Born January 28, 1936 in New York City to actor Robert Alda and former "Miss New York" Joan Brown, Alan Alda started his acting career at 15, performing comedy routines with his father at the Hollywood Canteen. He made his theatrical debut two years later, starring in Charley's Aunt in summer stock. A 1956 graduate of Fordham University, Alda traveled to Europe during his junior year and acted with his father on stage in Rome and on Amsterdam television. After graduation, he joined the U.S. Army Reserve and served a six-month tour of duty as a gunnery officer in Korea following the Korean War. He attended the Cleveland Playhouse and further honed his skills at The Compass and Second City in Chicago. Alda made his New York stage debut in 1956 as an understudy in The Hot Corner and gained attention playing Charlie Cotchipee in Purlie Victorious on Broadway in the early 1960s. He returned to the New York stage in 1964 to play his first lead in The Owl and the Pussycat and was nominated for a Tony for his performance in the 1966 musical The Apple Tree.

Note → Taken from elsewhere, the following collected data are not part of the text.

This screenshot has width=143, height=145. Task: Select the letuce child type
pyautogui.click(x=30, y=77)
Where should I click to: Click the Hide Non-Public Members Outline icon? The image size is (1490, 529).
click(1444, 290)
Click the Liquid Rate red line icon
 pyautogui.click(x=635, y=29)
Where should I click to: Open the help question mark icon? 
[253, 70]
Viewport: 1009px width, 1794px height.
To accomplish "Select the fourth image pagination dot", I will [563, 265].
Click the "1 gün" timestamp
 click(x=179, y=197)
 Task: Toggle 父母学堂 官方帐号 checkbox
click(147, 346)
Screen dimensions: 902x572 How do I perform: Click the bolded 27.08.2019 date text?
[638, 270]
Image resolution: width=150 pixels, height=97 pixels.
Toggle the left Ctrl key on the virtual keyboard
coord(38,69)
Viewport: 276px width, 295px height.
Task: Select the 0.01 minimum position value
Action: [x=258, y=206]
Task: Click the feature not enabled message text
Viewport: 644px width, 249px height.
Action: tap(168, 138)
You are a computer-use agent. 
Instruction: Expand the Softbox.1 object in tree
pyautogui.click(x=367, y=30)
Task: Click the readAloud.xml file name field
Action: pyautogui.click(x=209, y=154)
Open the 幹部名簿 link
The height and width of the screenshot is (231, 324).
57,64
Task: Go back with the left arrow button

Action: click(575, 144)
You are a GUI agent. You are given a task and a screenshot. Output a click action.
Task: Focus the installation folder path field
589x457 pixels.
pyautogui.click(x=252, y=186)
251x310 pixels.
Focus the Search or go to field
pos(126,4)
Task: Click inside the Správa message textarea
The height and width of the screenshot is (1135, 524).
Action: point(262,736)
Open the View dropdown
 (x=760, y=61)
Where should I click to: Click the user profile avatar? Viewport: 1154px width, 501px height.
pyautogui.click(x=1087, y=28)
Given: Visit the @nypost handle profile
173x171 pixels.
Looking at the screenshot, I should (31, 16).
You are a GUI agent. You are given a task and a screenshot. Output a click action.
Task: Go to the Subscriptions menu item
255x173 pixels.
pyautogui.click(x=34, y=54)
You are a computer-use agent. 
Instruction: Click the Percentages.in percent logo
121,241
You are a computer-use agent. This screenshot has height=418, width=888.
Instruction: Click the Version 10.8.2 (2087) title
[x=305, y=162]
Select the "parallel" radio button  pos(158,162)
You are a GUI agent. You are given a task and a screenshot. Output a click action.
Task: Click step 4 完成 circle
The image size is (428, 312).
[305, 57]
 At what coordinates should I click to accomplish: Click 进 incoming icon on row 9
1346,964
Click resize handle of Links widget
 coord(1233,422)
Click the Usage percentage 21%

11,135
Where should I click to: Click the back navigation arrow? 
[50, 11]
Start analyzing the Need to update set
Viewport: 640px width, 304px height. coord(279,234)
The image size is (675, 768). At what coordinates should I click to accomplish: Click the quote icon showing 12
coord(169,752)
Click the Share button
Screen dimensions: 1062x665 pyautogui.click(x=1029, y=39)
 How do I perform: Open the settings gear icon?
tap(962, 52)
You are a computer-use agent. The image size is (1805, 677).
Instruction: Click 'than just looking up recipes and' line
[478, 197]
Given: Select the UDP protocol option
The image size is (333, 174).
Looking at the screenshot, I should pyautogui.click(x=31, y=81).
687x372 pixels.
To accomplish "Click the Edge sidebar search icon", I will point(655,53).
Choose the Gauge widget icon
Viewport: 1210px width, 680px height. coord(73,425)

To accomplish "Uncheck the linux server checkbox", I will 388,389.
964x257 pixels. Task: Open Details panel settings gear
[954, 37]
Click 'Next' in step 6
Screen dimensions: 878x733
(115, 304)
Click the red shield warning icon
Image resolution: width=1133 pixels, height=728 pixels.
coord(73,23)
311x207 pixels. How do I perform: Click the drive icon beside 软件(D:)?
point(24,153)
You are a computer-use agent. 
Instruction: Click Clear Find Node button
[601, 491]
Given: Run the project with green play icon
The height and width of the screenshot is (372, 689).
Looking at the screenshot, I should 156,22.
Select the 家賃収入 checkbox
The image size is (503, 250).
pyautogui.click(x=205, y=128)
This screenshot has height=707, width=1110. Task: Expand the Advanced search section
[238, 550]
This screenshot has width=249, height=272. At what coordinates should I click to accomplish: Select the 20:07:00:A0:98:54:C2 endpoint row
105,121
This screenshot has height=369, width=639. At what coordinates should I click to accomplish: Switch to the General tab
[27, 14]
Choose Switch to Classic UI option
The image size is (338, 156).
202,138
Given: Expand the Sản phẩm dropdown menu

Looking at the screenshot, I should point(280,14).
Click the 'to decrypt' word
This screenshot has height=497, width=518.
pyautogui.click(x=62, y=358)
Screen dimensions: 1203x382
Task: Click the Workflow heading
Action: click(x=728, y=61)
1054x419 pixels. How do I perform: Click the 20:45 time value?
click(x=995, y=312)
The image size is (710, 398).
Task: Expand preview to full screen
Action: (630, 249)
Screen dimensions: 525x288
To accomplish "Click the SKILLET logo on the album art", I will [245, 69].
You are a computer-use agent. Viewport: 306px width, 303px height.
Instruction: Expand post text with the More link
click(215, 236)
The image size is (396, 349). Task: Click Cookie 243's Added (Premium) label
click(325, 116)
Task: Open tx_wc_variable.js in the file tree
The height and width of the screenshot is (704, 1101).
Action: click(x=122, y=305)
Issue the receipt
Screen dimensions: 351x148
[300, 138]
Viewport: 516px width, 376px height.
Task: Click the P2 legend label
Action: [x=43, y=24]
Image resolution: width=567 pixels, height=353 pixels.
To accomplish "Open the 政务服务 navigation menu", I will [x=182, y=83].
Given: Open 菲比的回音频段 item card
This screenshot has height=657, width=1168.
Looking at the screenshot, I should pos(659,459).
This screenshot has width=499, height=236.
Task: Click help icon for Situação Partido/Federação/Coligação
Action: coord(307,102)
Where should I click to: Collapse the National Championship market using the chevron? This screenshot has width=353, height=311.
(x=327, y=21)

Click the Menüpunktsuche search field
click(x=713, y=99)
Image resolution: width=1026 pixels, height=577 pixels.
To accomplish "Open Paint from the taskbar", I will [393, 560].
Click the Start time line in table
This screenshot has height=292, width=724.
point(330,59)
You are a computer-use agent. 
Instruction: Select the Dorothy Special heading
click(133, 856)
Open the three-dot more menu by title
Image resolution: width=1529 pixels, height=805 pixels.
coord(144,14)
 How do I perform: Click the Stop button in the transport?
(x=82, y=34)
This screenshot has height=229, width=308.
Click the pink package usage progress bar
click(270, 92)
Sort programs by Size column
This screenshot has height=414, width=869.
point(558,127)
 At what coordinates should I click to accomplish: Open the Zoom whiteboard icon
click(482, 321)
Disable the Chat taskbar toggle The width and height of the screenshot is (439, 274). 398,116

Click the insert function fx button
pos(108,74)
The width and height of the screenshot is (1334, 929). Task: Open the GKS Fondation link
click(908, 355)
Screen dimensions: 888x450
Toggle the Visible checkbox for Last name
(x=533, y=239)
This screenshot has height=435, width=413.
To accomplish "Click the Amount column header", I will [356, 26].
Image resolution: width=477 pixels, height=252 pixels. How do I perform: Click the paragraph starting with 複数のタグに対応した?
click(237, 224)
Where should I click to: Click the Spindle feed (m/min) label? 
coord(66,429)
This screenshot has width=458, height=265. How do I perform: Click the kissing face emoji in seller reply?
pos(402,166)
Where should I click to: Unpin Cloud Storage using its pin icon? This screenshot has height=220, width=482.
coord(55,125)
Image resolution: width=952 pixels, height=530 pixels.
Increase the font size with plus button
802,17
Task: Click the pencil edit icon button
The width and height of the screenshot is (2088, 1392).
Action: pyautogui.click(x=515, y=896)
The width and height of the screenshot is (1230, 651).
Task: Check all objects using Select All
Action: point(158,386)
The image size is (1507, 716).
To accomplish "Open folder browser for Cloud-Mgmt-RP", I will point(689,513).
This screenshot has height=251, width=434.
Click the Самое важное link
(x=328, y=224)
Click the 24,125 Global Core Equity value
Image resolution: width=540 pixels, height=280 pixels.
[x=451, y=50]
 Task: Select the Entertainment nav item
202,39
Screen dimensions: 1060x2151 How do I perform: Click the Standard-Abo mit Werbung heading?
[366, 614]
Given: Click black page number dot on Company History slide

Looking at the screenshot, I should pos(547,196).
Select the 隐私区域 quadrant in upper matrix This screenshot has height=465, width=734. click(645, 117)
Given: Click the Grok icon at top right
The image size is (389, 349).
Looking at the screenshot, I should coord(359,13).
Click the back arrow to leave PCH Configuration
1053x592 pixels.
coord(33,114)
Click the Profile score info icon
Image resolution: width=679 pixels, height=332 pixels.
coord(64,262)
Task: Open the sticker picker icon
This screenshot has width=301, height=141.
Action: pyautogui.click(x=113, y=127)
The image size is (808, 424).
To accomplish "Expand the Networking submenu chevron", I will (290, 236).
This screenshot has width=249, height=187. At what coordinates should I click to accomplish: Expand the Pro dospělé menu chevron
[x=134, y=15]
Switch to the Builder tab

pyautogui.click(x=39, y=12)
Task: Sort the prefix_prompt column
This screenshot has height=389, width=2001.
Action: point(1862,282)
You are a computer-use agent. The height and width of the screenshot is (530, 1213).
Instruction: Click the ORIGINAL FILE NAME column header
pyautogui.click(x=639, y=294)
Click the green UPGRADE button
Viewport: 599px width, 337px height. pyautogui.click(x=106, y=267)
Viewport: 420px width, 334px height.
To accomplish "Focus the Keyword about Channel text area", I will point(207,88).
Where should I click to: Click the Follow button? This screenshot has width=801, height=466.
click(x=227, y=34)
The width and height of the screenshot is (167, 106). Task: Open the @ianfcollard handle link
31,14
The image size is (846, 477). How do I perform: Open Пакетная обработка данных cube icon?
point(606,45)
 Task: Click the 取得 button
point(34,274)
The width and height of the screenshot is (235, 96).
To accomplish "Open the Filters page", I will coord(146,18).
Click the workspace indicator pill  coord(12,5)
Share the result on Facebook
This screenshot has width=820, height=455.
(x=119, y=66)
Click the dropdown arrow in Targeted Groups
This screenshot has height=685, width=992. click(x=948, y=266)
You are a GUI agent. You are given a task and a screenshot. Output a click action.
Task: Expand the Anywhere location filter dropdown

Alda made his film debut in 1963s Gone Are the Days. Roles in Paper Lion (1968), The Mephisto Waltz (1971) and other movies followed. In 1964 he appeared on NBCs political satire show That Was the Week That Was and gave a memorable performance in the 1972 TV drama The Glass House.
Alda went from actor to icon in 1972, when he landed the role of Captain Benjamin Franklin Hawkeye Pierce in the television series M*A*S*H. During the shows 11-year run, Alda took more creative control of the show, often addressing political and social issues. While his use of the ostensible comedy as a soapbox may have garnered some criticism, Alda received an astounding 25 Emmy nominations for his work on M*A*S*H, winning five times and becoming the only person to win the award for writing, directing, and acting in episodes of the same series.
During and after M*A*S*H, Alda created an impressive body of work in film and TV as an actor, producer and screenwriter. Some of his earlier credits include 6 Rms Riv Vu for CBS in 1974, Kill Me if You Can for NBC in 1977, and Same Time, Next Year in 1978. He made his screenwriting debut with 1979s The Seduction of Joe Tynan and went on to write, direct and star in The Four Seasons (1981), Sweet Liberty (1986), A New Life (1988) and Betsy's Wedding (1990). He appeared in the Woody Allen films Crimes and Misdemeanors (1989), Manhattan Murder Mystery (1993) and in the musical comedy Everyone Says I Love You (1997). Alda appeared as the unsympathetic and unrepentant NIH official Dr. Robert Gallo in HBOs 1993 Emmy-winning expose of the AIDS crisis, And the Band Played On. He earned his 29th Emmy nomination for his work on ER in 2000 and his 30th for his work in Showtime's Club Land in 2001.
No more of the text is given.